((

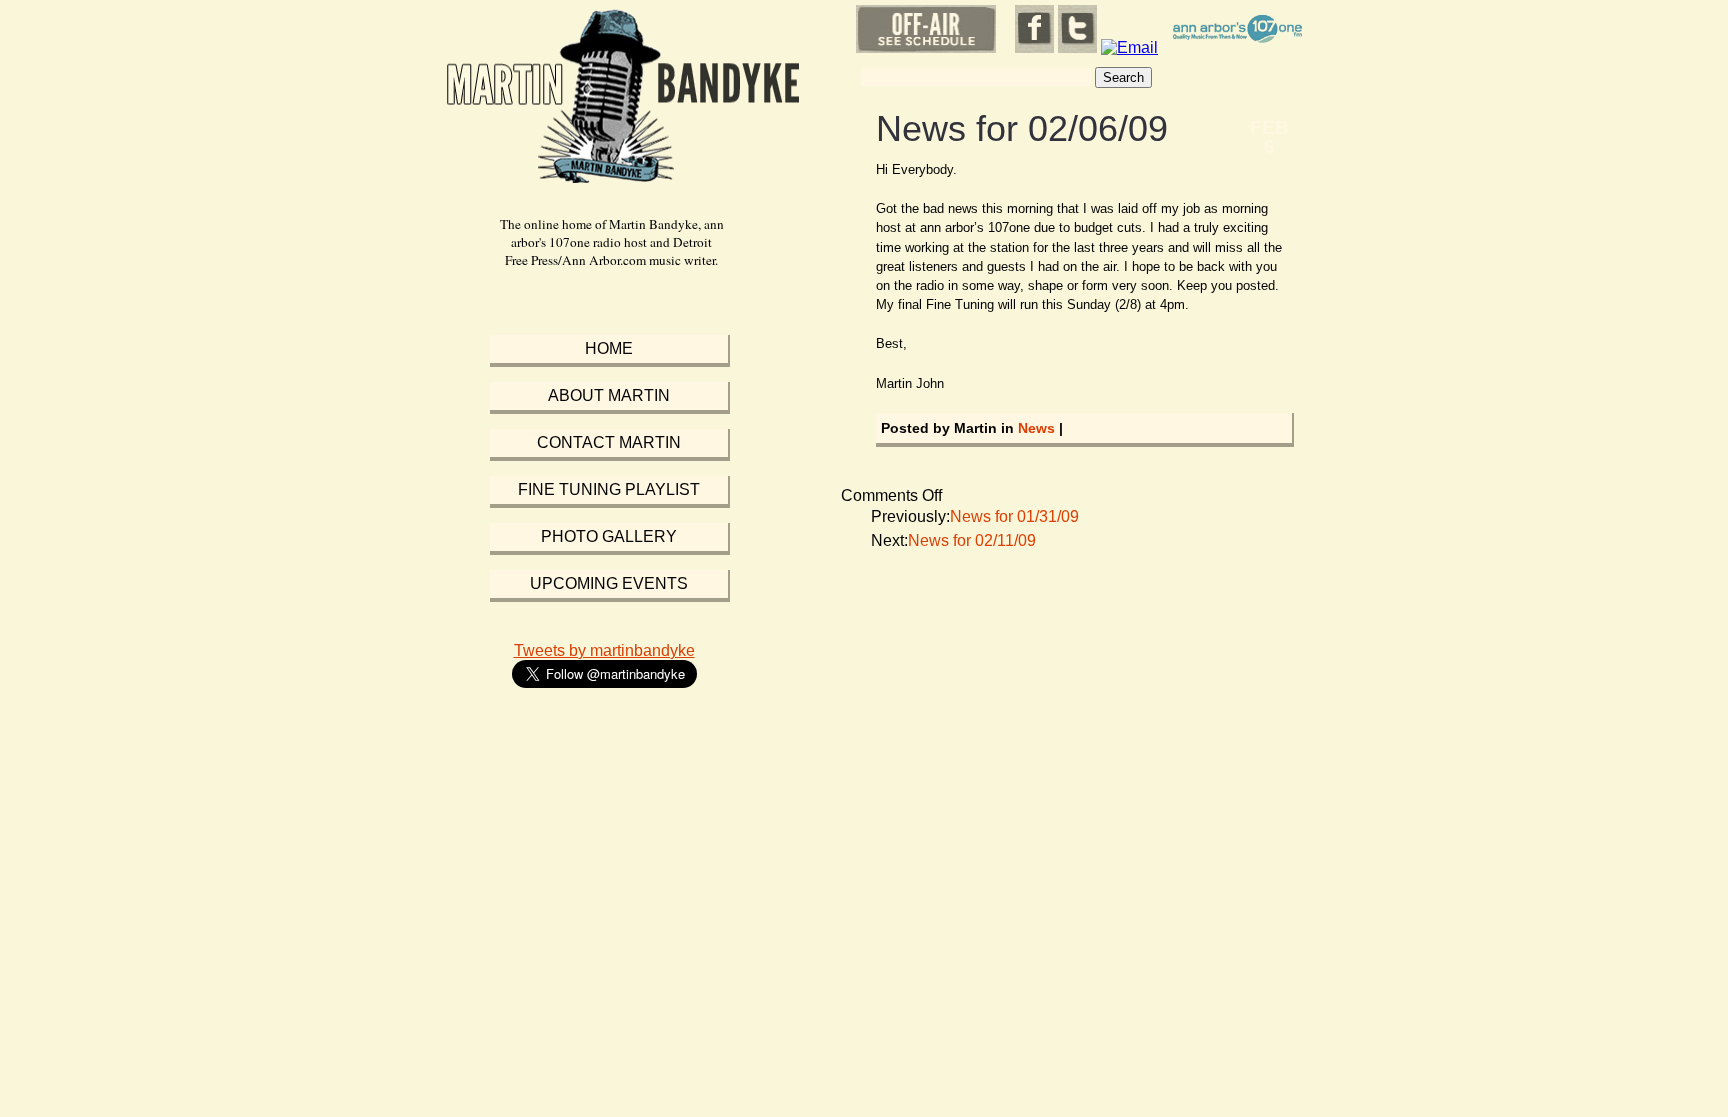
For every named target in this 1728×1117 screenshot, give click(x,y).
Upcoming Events (609, 583)
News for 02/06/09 (1022, 128)
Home (609, 348)
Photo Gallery (609, 536)
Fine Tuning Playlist (609, 489)
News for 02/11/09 (972, 540)
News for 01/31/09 (1014, 516)
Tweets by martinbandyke (604, 650)
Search (1123, 77)
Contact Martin (609, 442)
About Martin (609, 395)
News (1036, 428)
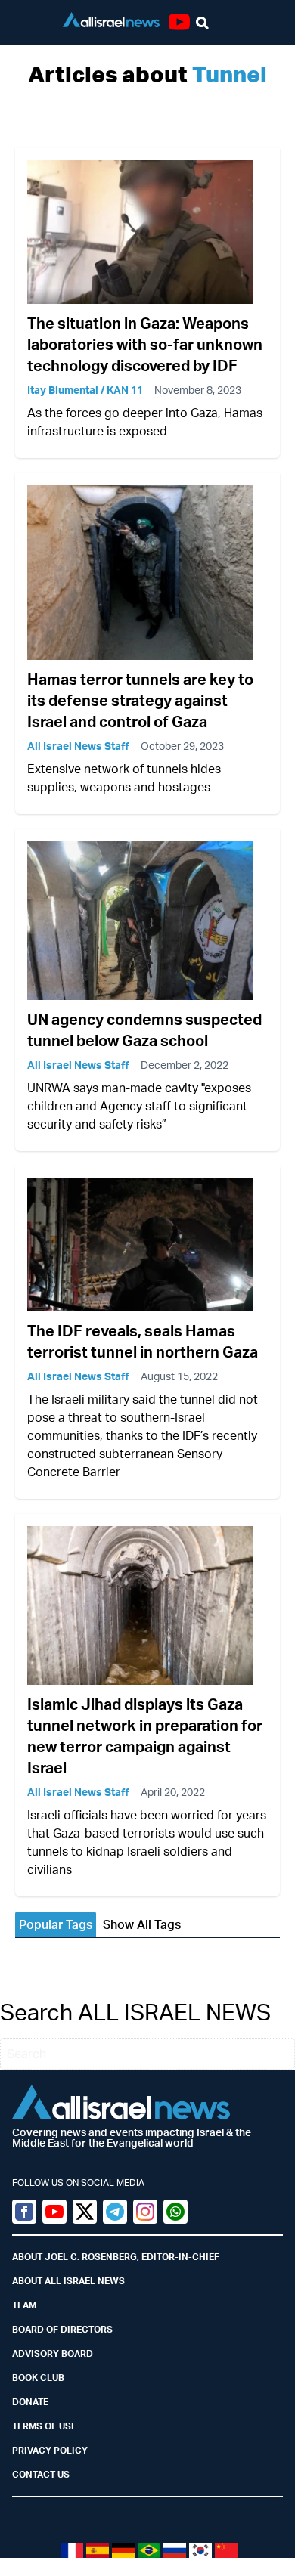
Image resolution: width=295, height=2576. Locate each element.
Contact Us (41, 2474)
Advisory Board (52, 2353)
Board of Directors (62, 2329)
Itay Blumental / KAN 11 (85, 389)
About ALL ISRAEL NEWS (68, 2281)
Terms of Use (44, 2426)
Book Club (38, 2377)
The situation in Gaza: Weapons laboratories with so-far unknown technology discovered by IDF (144, 344)
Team (24, 2305)
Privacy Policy (50, 2450)
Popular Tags (55, 1924)
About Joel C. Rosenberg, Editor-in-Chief (115, 2256)
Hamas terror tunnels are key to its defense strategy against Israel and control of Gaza (140, 700)
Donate (30, 2401)
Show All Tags (142, 1924)
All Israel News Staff (78, 745)
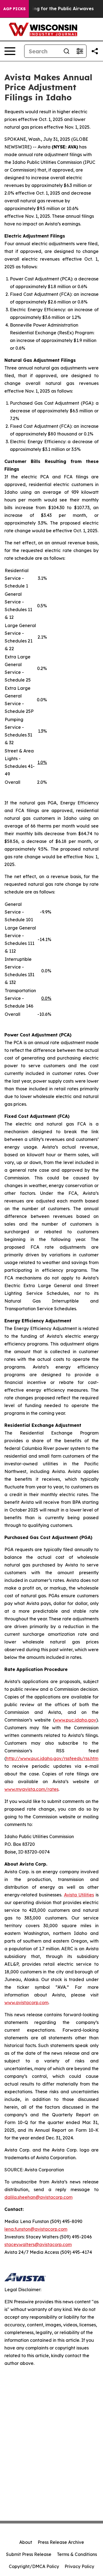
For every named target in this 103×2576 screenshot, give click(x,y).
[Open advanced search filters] (79, 51)
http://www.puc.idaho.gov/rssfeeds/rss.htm (52, 1758)
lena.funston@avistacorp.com (35, 2229)
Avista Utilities (79, 1894)
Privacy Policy (79, 2566)
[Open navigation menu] (9, 51)
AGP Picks (14, 8)
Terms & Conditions (77, 2554)
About (25, 2542)
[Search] (66, 51)
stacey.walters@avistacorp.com (38, 2244)
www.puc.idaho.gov (75, 1720)
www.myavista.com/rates (31, 1789)
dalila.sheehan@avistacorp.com (38, 2197)
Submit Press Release (28, 2554)
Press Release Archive (61, 2542)
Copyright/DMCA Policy (34, 2566)
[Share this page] (95, 51)
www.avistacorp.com (26, 2002)
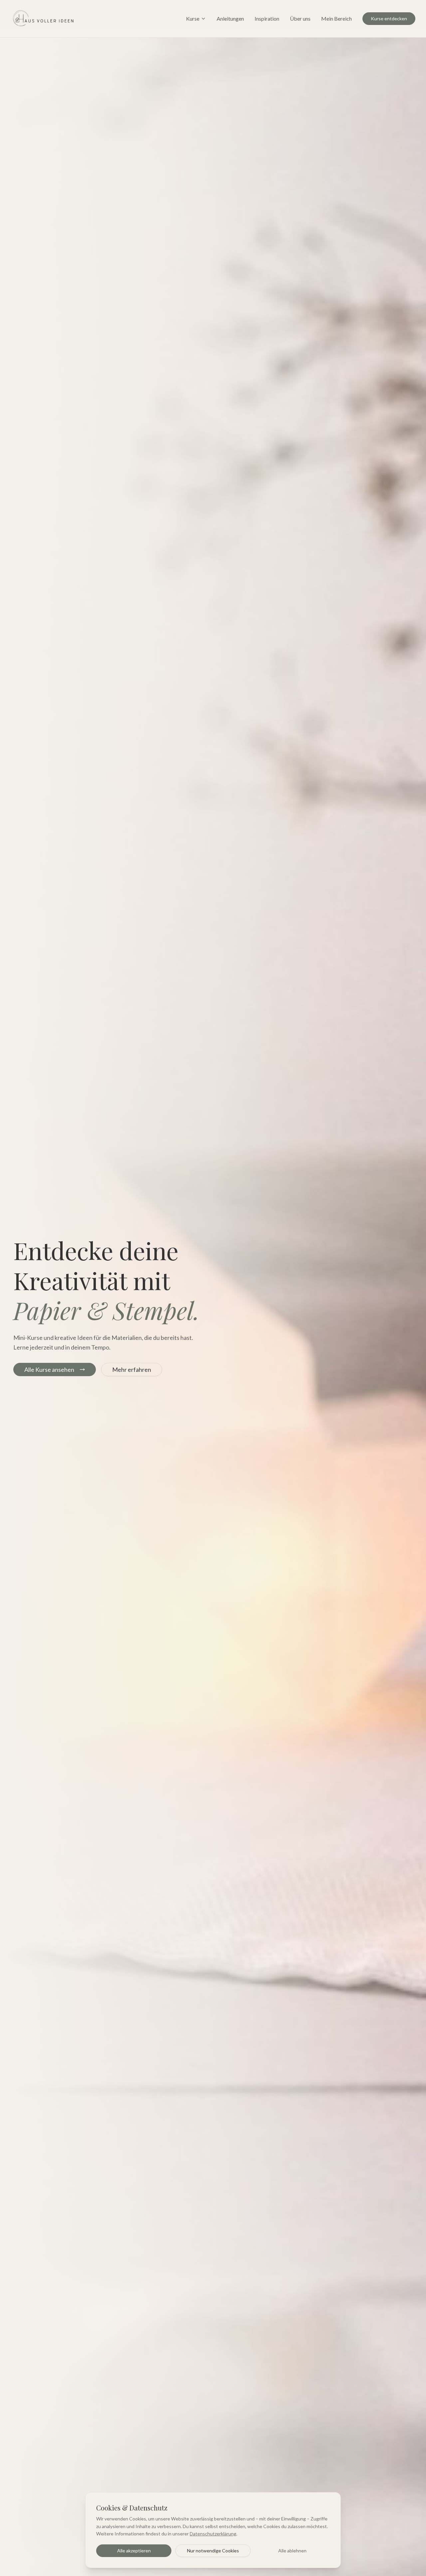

))

Assignment: Exactly and only the lines from the one holding "stacey.walters@avistacorp.com (38, 2244)" through the final line of the material must be returned, both ends included, without any pictures.

Task solution:
stacey.walters@avistacorp.com (38, 2244)
www.puc.idaho.gov (75, 1720)
www.myavista.com/rates (31, 1789)
dalila.sheehan@avistacorp.com (38, 2197)
Submit Press Release (28, 2554)
Press Release Archive (61, 2542)
Copyright/DMCA Policy (34, 2566)
[Share this page] (95, 51)
www.avistacorp.com (26, 2002)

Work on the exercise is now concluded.